Surveillance could also “exacerbate and compound existing social inequalities,” Alm and co-authors note in a separate July paper in Water Research. Residents from heavily impacted regions could conceivably face harsher restrictions and penalties than, or discrimination from, those who have less exposure to the virus.
The larger the watershed being sampled, the more “anonymous” each fecal contribution becomes. That can alleviate privacy concerns but also make it harder to interpret and act on the results. In the case of coronavirus, for example, it’s still unclear how to estimate the number of individual infections that contribute to a given viral concentration in sewage. For starters, the amount of virus an infected person sheds in stool “can vary by six orders of magnitude,” says Kyle Bibby, an associate professor of civil and environmental engineering and earth sciences at the University of Notre Dame. “If my partner and I are sick, I might be extruding a million more times the virus than they do.”

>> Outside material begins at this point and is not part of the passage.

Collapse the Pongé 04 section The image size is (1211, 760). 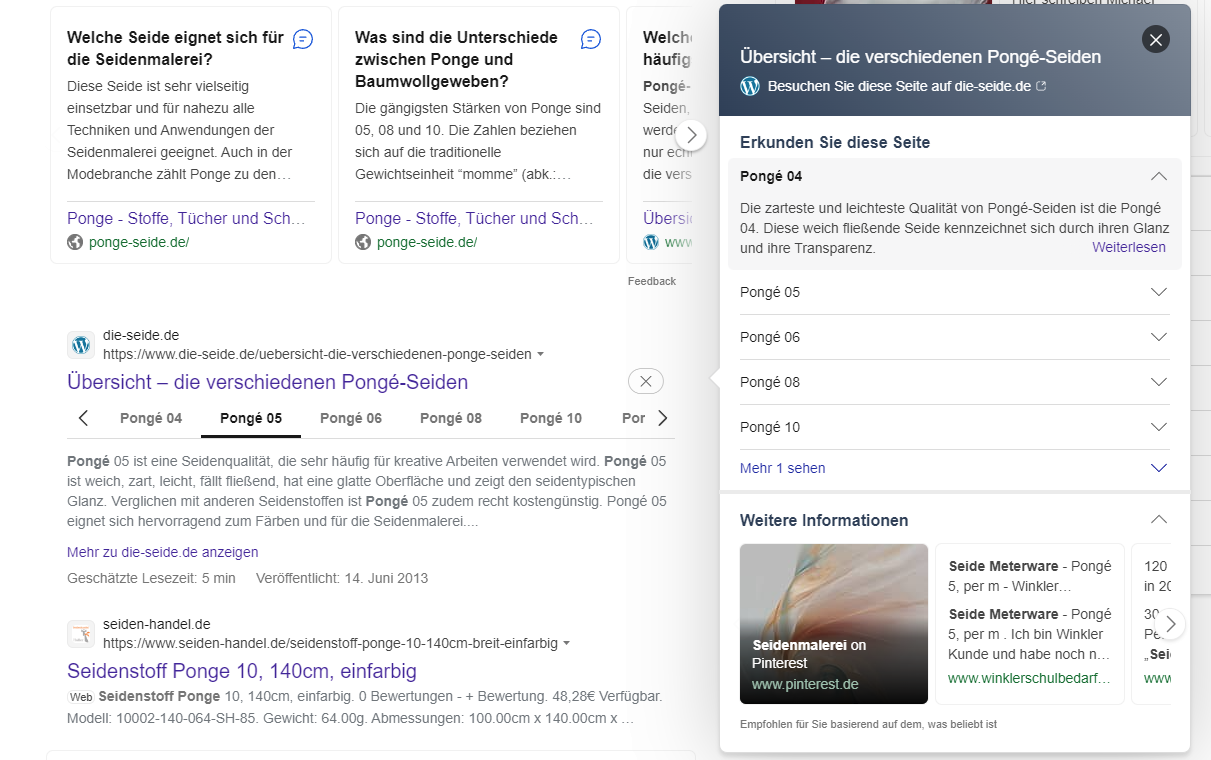(x=1158, y=176)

It is also unknown how comparable sewage data from different regions are. Flow rate, collection methods and other variables can influence results. (The tests detect viral RNA, not an intact germ. “It’s really important people understand,” Bibby says, that it “doesn’t mean the water is infectious.”) In August, the C.D.C. announced the creation of a National Wastewater Surveillance System (N.W.S.S.) to collate local findings. “This is the first time that there has been a large coordinated use of wastewater surveillance in the United States,” says Amy Kirby, the head of the unit.
This sort of system could be valuable in ways that go far beyond catching outbreaks of infectious disease. Sewage monitoring could look for signs of antibiotic resistance, diabetes prevalence and other conditions that are hard to capture outside a hospital setting. Before the pandemic, Smith was checking sewage for signs of air pollution that can be found in urine, and Alm was detecting opioid use. The N.W.S.S. lead scientist, Mia Mattioli, says, “We really envision this being a long-term data-surveillance source” that will outlast the current pandemic.